Last night at 2:30 am Flannigan “Caught the chain” that means he was transported to the transfer prison unit in Gurney, Texas. It is a division of the Texas Department of Corrections.

I got to be friends with Flannigan he was just sentenced to 8 years in TDC for the manufacture and delivery of methamphetamines. He has 2 sons Keith and Aaron and an ex-wife and of course a crazy girlfriend. He wasn’t worried as we prayed together prior to his departure. The introduction to real prison life is apparently often accompanied to physical confrontation. Flannigan was prepared for whatever may befall him. I prayed for his protection and that he would make a Christian buddy upon arrival.

Among other things, Flannigan was the barber here, he cut the hair for about half the men in this jail. We were discussing his job one day about 3 weeks ago. It sounded interesting , so I decided to put in an application.

This morning they woke me up to go to work for the 14th day in a row. This time, however, I would trade my mop and broom for some clippers and a comb. That’s right I am now the barber here in Denton County Jail.

Don’t worry about the little church, that job has been passed on to a young man that I am tutoring toward his GED. We read the Bible together every morning. I will make sure he understands the importance of his job at the church. God is passing on the opportunity.

The poor victim of my first hair styling was a normally sort of fellow. His name is Brent. He is a regular white guy with short brown hair cut all the same length. Great, what an easy haircut to start with. Awesome.

“Ok, Brent, unfortunately for you I’ve never cut anyone’s hair before. Yea buddy, you get to be the guinea pig.” Brent was very encouraging. He said it would be ok. There was really no way to mess it up. He said “just cut it with a #2 guard all over, that’s it.”

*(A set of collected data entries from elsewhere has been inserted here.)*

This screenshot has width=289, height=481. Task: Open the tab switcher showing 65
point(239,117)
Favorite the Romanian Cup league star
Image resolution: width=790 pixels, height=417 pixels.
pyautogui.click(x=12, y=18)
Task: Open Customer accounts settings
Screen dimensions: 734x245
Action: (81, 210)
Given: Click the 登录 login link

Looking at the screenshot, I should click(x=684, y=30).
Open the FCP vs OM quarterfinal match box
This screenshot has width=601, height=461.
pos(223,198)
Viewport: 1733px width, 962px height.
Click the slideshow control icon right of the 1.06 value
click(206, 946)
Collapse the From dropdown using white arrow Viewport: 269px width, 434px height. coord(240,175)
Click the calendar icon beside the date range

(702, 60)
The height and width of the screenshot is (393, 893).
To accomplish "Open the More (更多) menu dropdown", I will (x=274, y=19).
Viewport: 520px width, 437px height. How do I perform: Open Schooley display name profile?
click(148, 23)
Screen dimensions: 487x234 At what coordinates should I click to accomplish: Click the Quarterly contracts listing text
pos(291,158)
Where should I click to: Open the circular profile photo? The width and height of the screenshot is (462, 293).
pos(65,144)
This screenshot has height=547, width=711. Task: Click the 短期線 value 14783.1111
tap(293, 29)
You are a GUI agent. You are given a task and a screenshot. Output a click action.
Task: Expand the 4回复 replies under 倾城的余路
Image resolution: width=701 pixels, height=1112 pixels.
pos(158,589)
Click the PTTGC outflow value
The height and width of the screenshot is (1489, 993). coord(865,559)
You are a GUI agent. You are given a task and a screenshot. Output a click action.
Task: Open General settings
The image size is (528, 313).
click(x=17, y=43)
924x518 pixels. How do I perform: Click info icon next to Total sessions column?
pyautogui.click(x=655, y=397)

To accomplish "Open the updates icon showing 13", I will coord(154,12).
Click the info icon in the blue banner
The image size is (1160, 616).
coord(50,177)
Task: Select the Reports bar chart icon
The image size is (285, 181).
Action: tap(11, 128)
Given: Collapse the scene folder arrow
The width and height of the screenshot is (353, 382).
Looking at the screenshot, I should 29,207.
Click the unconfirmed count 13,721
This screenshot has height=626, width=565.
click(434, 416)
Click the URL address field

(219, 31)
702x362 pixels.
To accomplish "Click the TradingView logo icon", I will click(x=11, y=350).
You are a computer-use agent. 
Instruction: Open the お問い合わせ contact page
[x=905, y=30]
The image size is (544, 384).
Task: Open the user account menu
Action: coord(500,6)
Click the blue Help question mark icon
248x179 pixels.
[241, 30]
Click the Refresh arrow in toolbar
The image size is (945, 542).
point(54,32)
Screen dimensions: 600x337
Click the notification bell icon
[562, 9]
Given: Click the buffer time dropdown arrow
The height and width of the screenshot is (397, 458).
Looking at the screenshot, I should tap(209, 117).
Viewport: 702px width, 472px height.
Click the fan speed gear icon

Man, I can handle it, no problem. I sat him down and put that apron thing on him to keep the hair out of his lap. Then proceed to start in on the back of his head. Buzz, the clippers were sprinting, I was so anxious I asked the poor man his name four times.

Then I started in right at the base of his neck moving in a rather smoothe, against the grain, upward movement. I clipped aggressively all the way to his crown. Then again in a parrellel stroke. I though to myself at about this point that I sure was removing a considerable portion of Brent’s hair. It was piling up fast around my feet. It befin to slowly dawn on me that something might be going awrey. I looked down at the pile of hair then gradually began to focus on the very tip of my clipper mechanism.

Oops – it appears as if I had failed to attacth the appropriate #2 length hair cutting guide that limits the length of hair that can actually be removed. Oh, yeah – but then it got worse. Brent couldn’t see the back of his head, but he did notice the expression of fear and disbelief that was broadcast from my sweat infused brow.

He instinctively lifted his right hand to touch the rear of his head only to discover he was going “Telly Savalis” with his new look. Oh, no! This guy could have come unglued but instead he just sighed, “Oh, man”.

I couldn’t help it I just had this huge smile on my face that wouldn’t fade away because I knew I was going to have to share this story with you good people and you would just all start shaking your head at me even through the jail bars. Needless to say old Brent ended up with a tight Burr haircut today, man. The rest of the day, to this very moment, I’m just laughing about old Brent. He sure was a good sport.

The rest of my haircuts were uneventful, relatively speaking. I’m getting the hang of it, thanks to Brent. The good news is that I get to speak with almost half the men in the prison one by one. I suppose you know what we will be discussing. . . speaking spanish is definately an advantage. The mexican guys here know I have a heart for them, they just sense it.

For now, pray for me to have a steady hand. A man won’t listen to the gospel if he has a whole in his head you know. Pray that the men will listen to the gospel according to Barber Johnson. I told you God had a sense of humor.